_Goal of the exercise_
If an entry contains a picture, leave the picture out and reproduce everything else in the records below exactly.

_Task data_
⁂

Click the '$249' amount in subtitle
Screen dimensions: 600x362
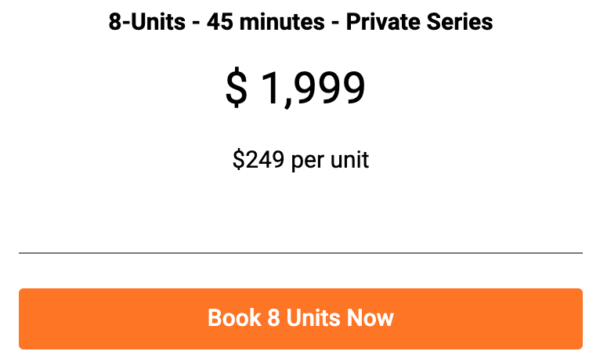(x=258, y=159)
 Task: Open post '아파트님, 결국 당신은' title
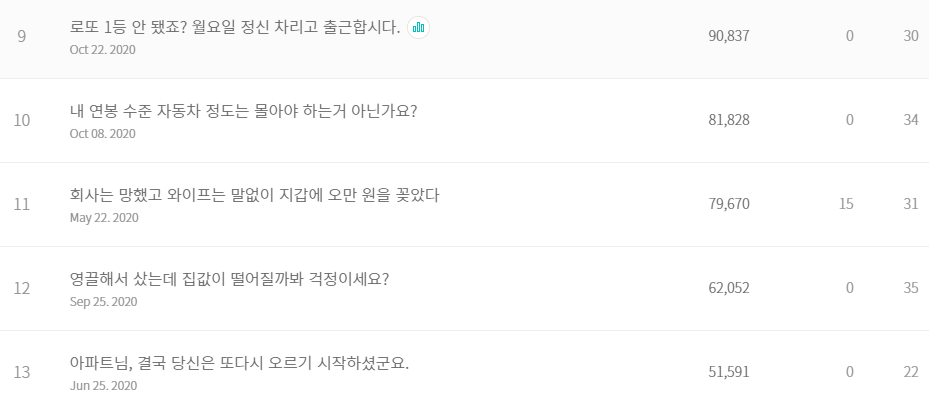[x=239, y=363]
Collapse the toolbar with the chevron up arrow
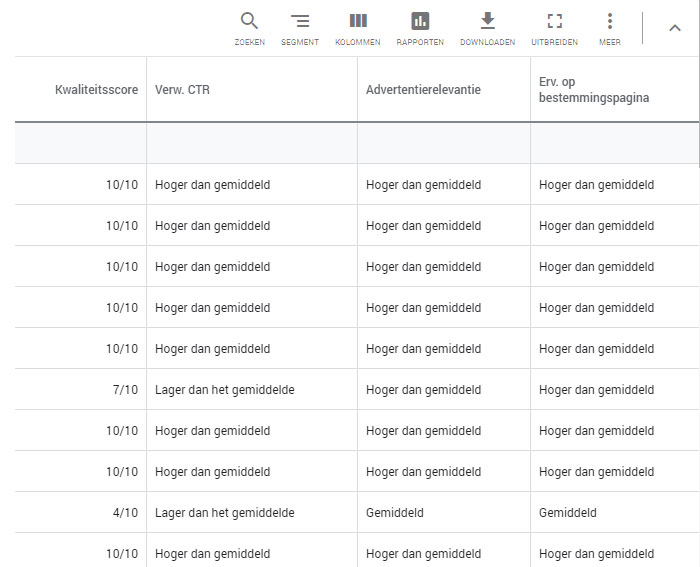The height and width of the screenshot is (567, 700). point(675,28)
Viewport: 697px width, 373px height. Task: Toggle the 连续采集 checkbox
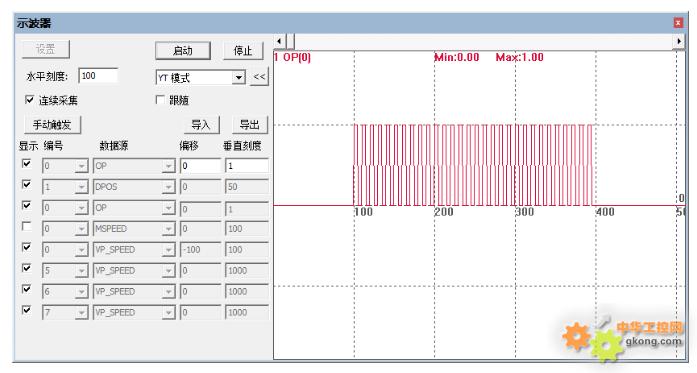[x=29, y=100]
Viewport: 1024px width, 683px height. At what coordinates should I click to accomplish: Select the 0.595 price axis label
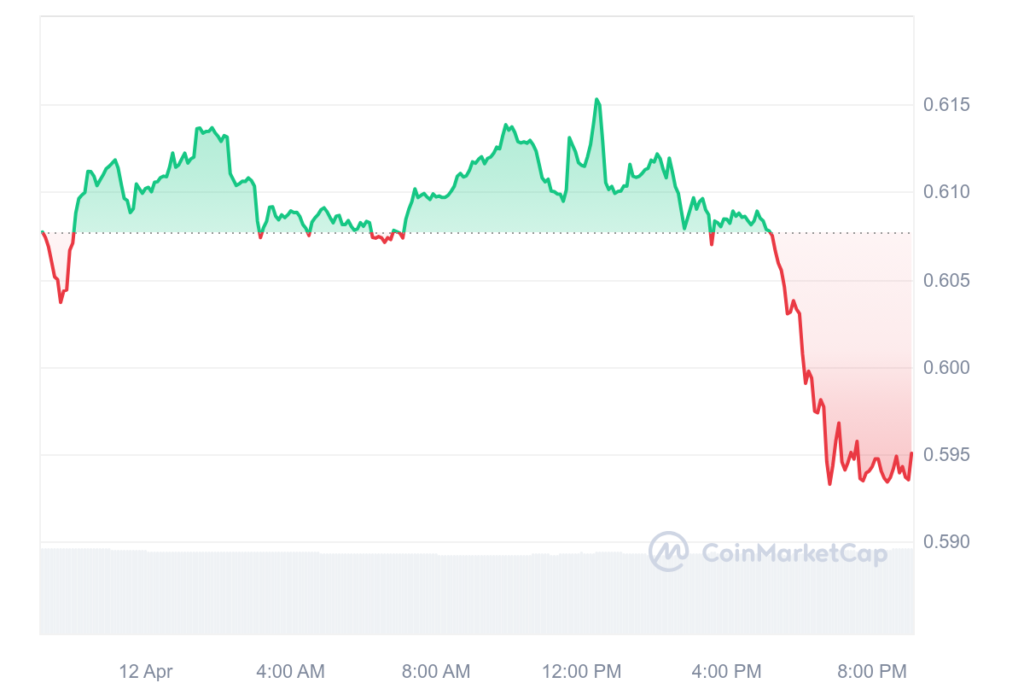[x=946, y=454]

⁂

_Task result_
Click the '$249' amount in subtitle
Screen dimensions: 600x362
(x=258, y=159)
 Task: Open post '아파트님, 결국 당신은' title
[x=239, y=363]
Collapse the toolbar with the chevron up arrow
The height and width of the screenshot is (567, 700). point(675,28)
Viewport: 697px width, 373px height. Task: Toggle the 连续采集 checkbox
[x=29, y=100]
Viewport: 1024px width, 683px height. At what coordinates should I click to accomplish: Select the 0.595 price axis label
[x=946, y=454]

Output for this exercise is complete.